» Your task: Please take the lines from the one holding "Collapse the sidebar using the menu fold icon" through the one holding "Click the Remove Format icon" in the data below and copy them exactly.

» Listed entries:
******

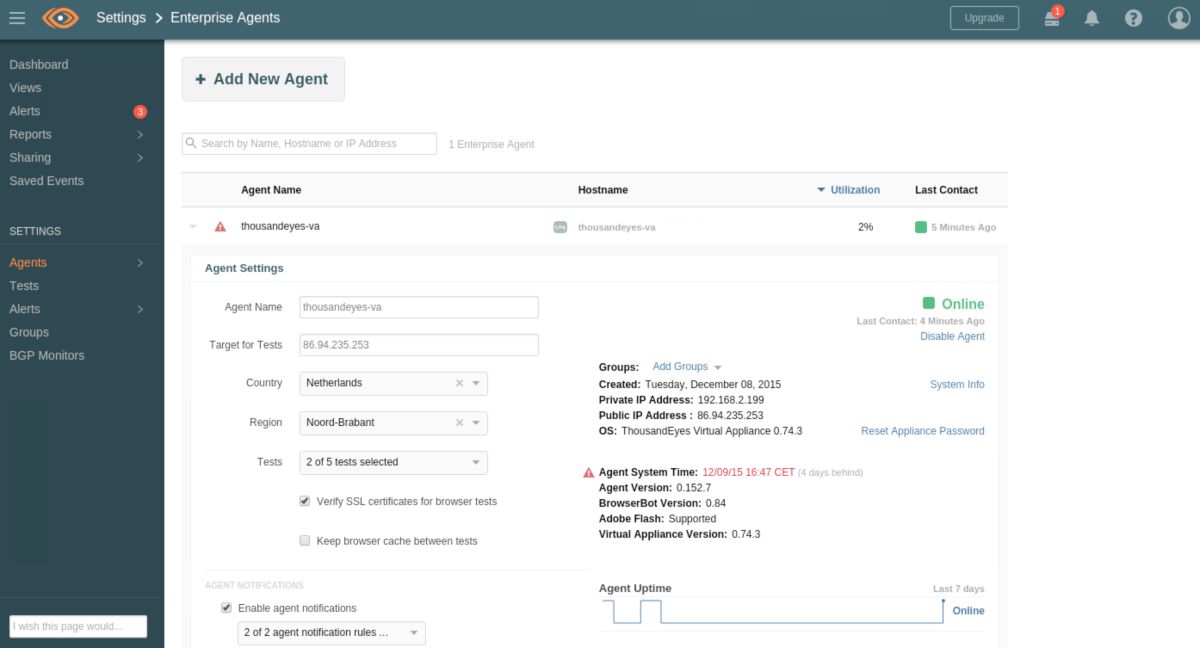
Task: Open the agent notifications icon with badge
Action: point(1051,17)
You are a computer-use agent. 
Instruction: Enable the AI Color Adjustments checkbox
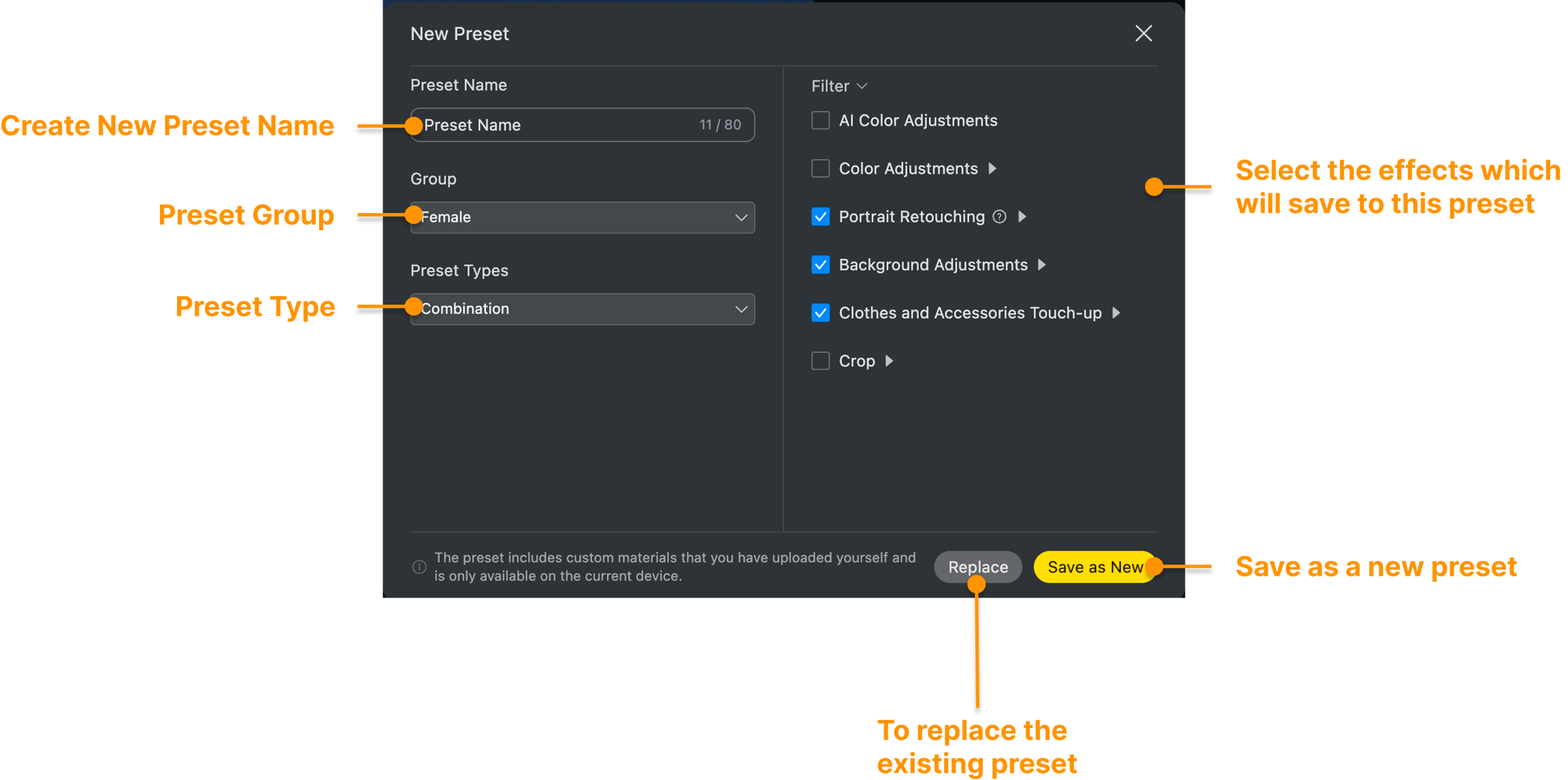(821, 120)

******

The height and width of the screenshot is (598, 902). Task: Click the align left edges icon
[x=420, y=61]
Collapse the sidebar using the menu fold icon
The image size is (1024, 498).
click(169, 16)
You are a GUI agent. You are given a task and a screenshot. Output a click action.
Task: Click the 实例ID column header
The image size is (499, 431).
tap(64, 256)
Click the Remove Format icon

******

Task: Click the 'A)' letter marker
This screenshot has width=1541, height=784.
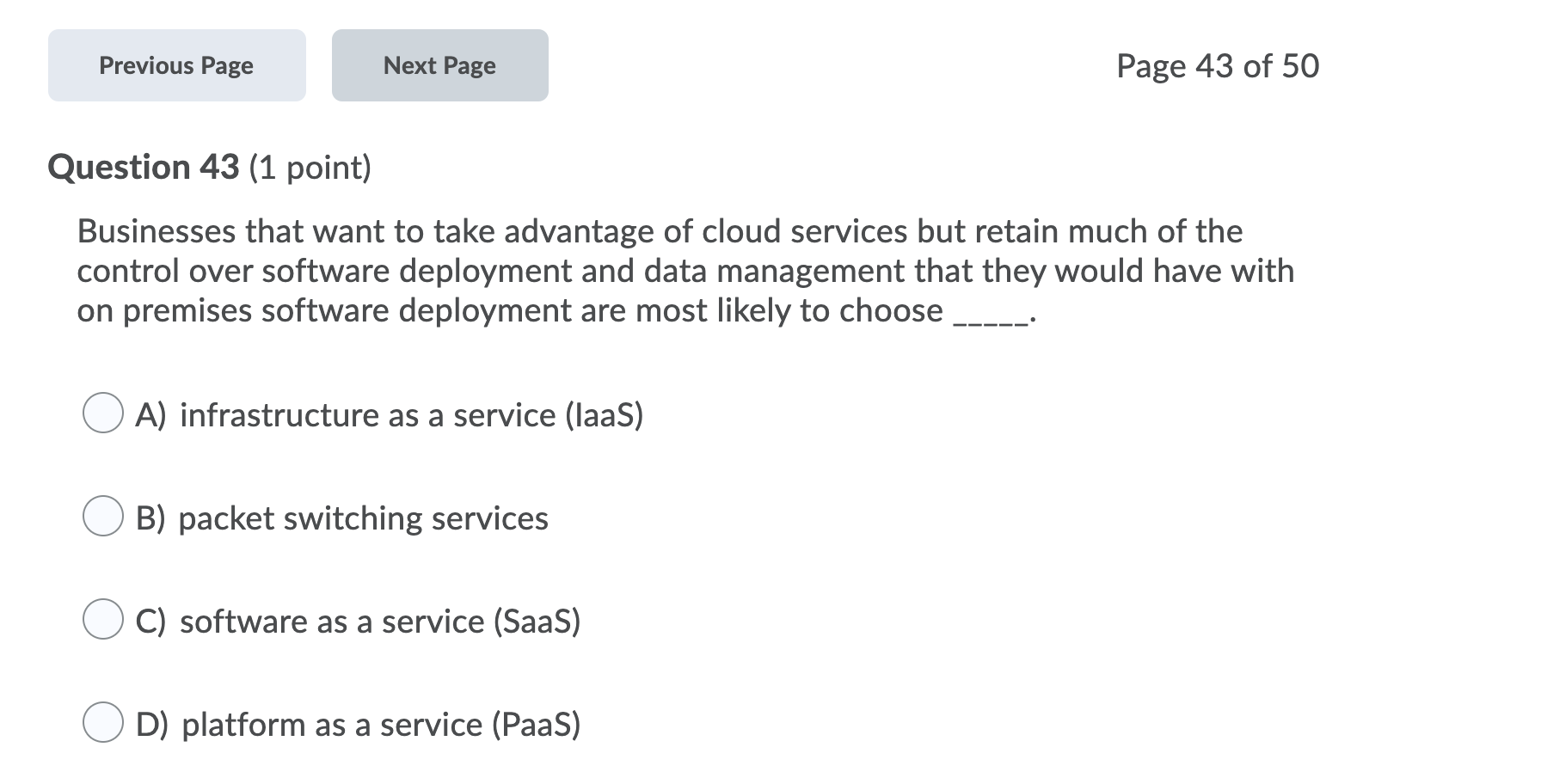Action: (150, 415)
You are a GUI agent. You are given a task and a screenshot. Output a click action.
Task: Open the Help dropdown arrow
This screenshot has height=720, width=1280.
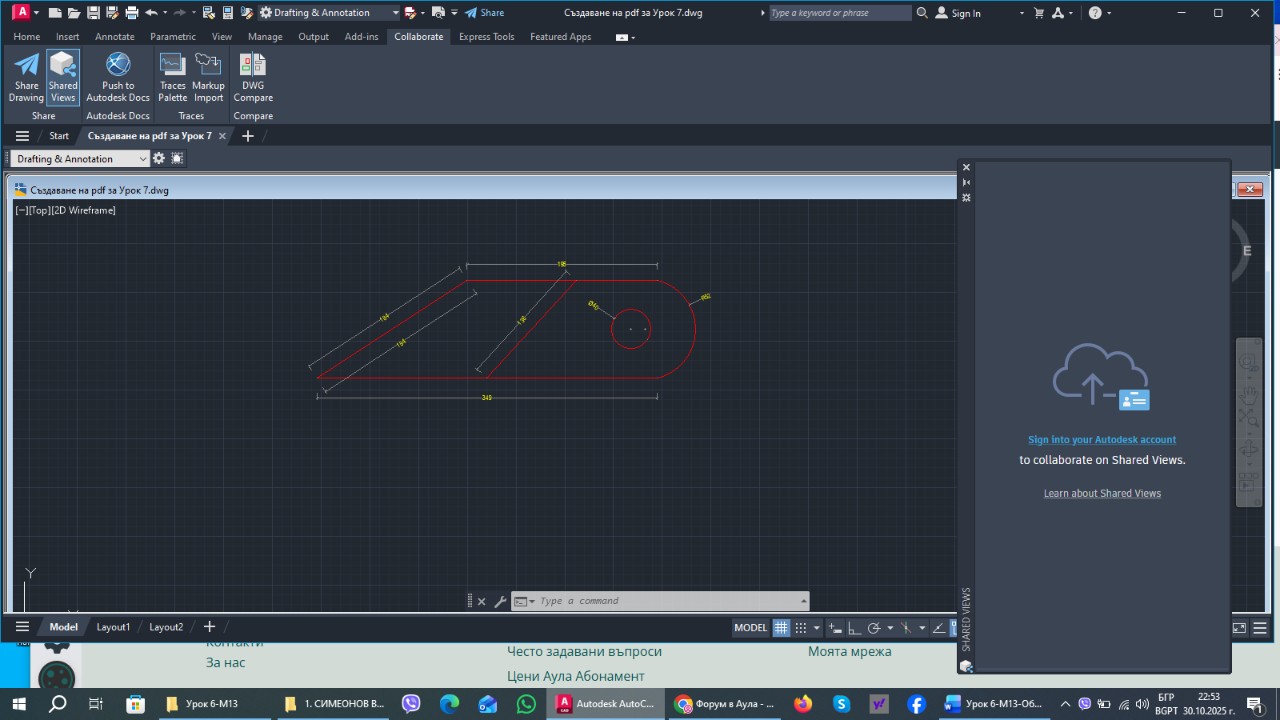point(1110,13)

******

» Completed exercise:
Collapse the sidebar using the menu fold icon
The image size is (1024, 498).
click(169, 16)
You are a GUI agent. You are given a task and a screenshot. Output a click action.
Task: Click the 实例ID column header
The image size is (499, 431).
tap(64, 256)
Click the Remove Format icon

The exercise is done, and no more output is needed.